LISTED ENTRIES:
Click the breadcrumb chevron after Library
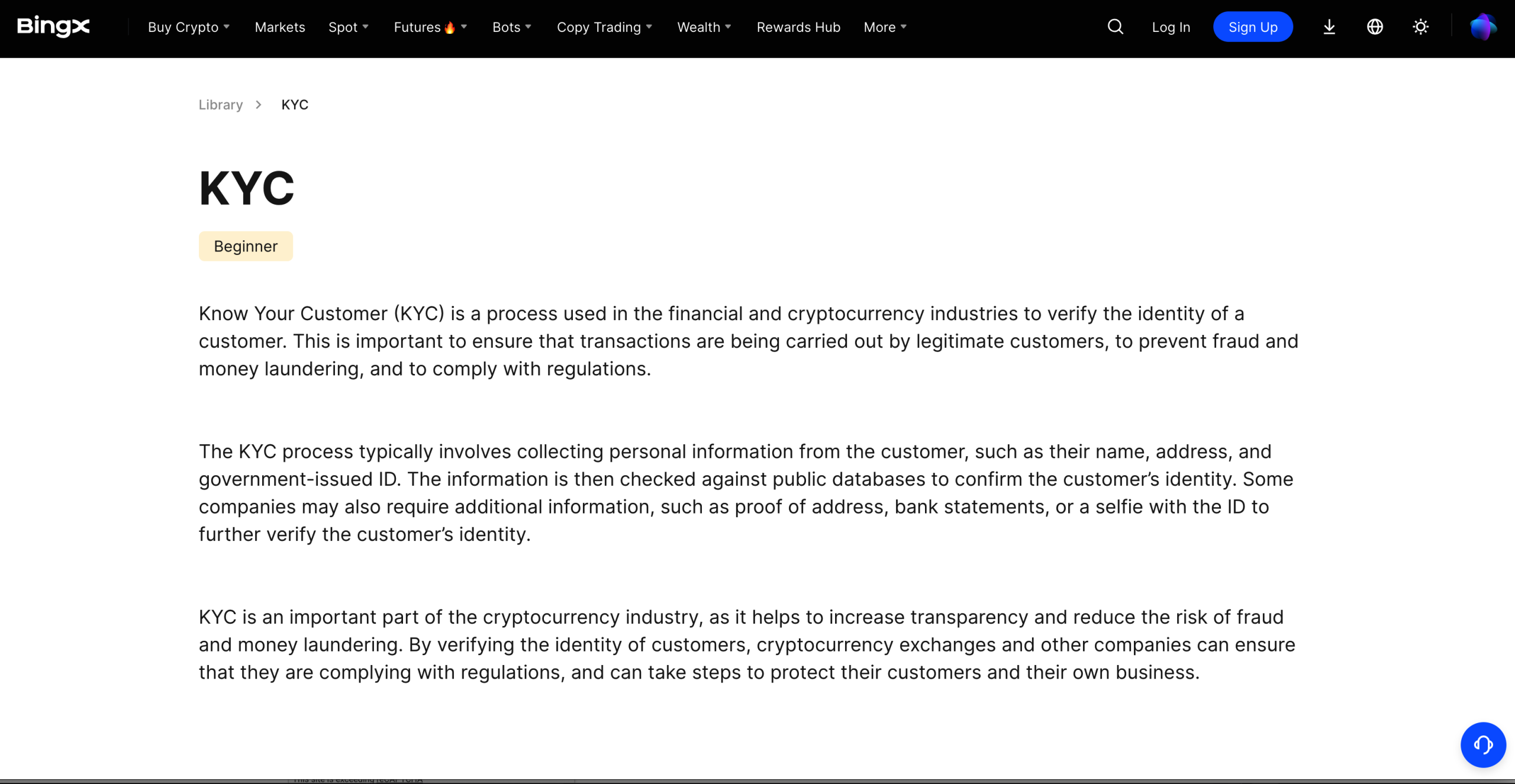1515x784 pixels. pyautogui.click(x=259, y=105)
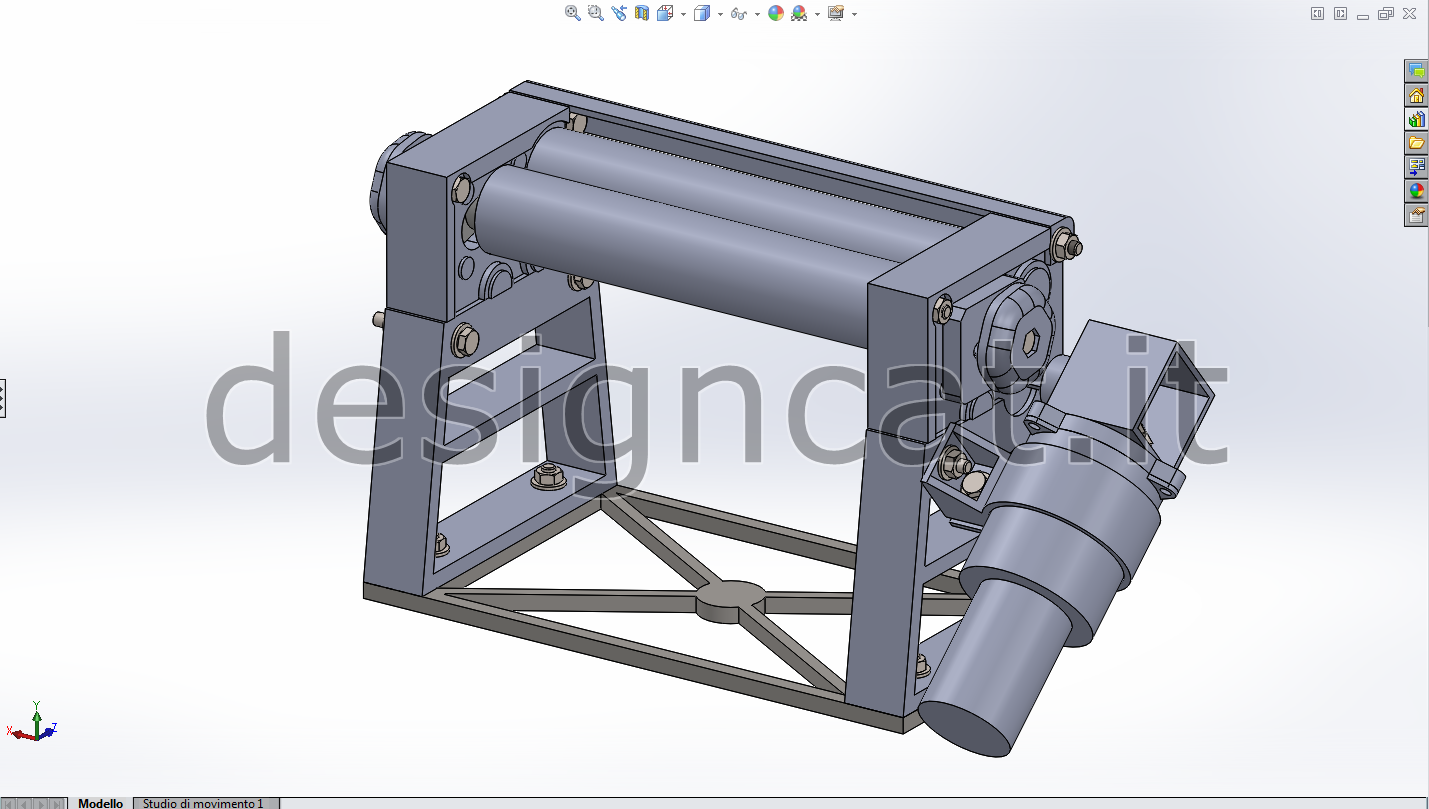Click the Display Style cube icon

[702, 13]
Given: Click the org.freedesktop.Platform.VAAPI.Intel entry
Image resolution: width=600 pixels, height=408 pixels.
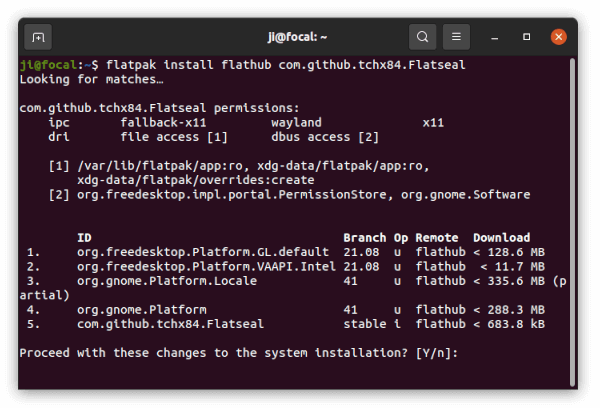Looking at the screenshot, I should tap(206, 267).
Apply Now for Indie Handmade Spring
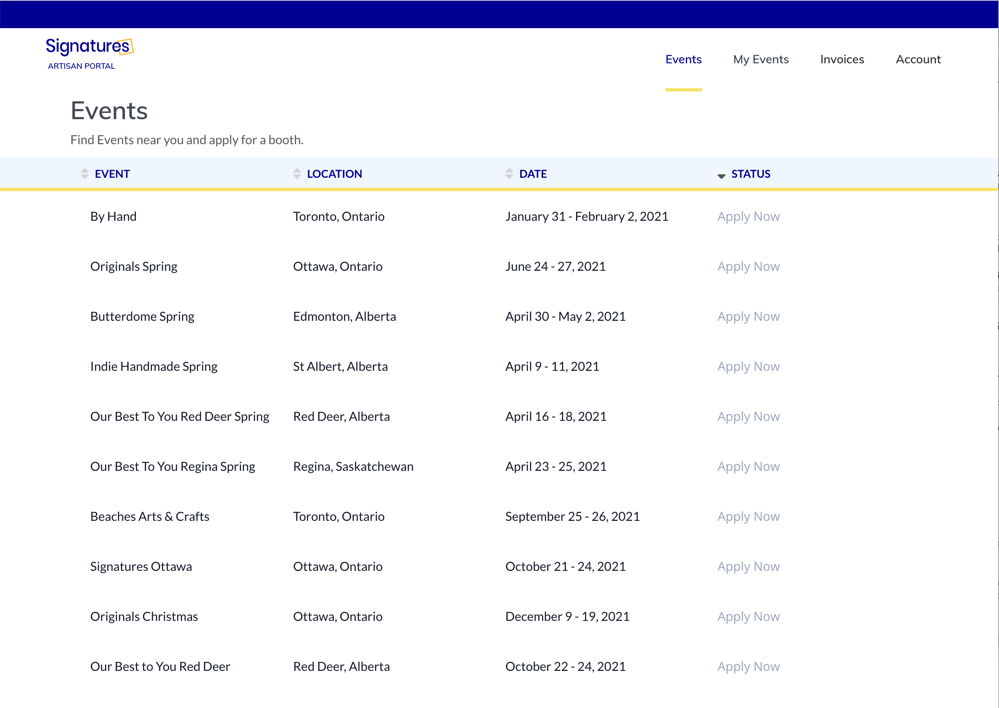Image resolution: width=999 pixels, height=708 pixels. [x=748, y=366]
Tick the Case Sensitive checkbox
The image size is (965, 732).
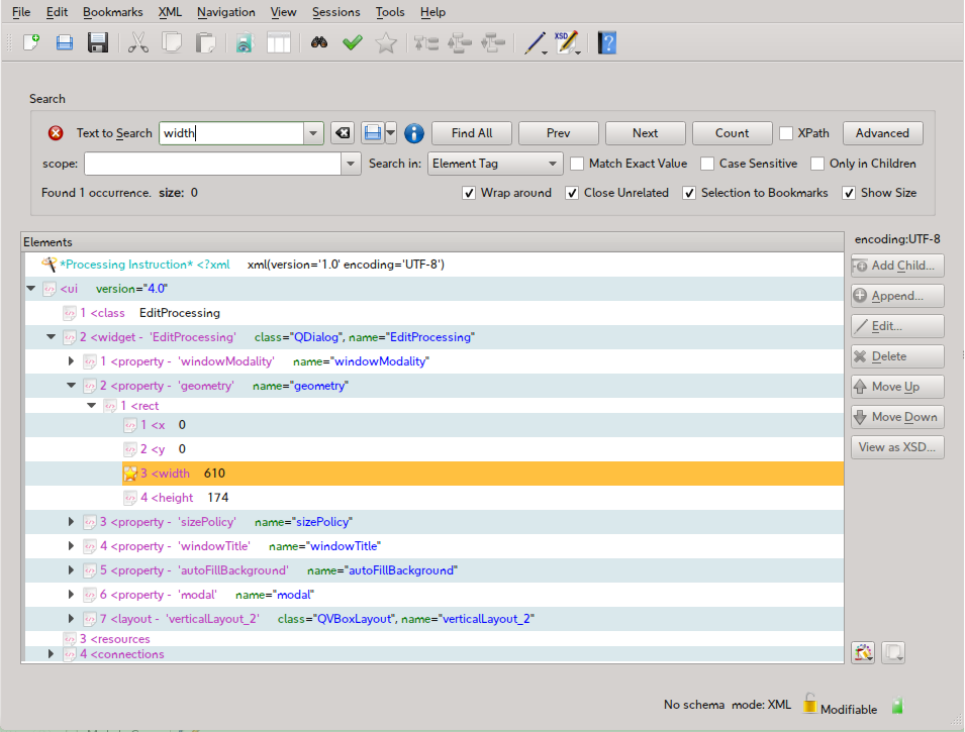707,164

YOUR GOAL: Could you repeat, exactly and with nothing else, the lines from the one containing "Apply Now for Indie Handmade Spring" through the last line of the records above, leaving out the pictures?

TASK OUTPUT:
Apply Now for Indie Handmade Spring
Image resolution: width=999 pixels, height=708 pixels. [x=748, y=366]
Tick the Case Sensitive checkbox
The image size is (965, 732).
707,164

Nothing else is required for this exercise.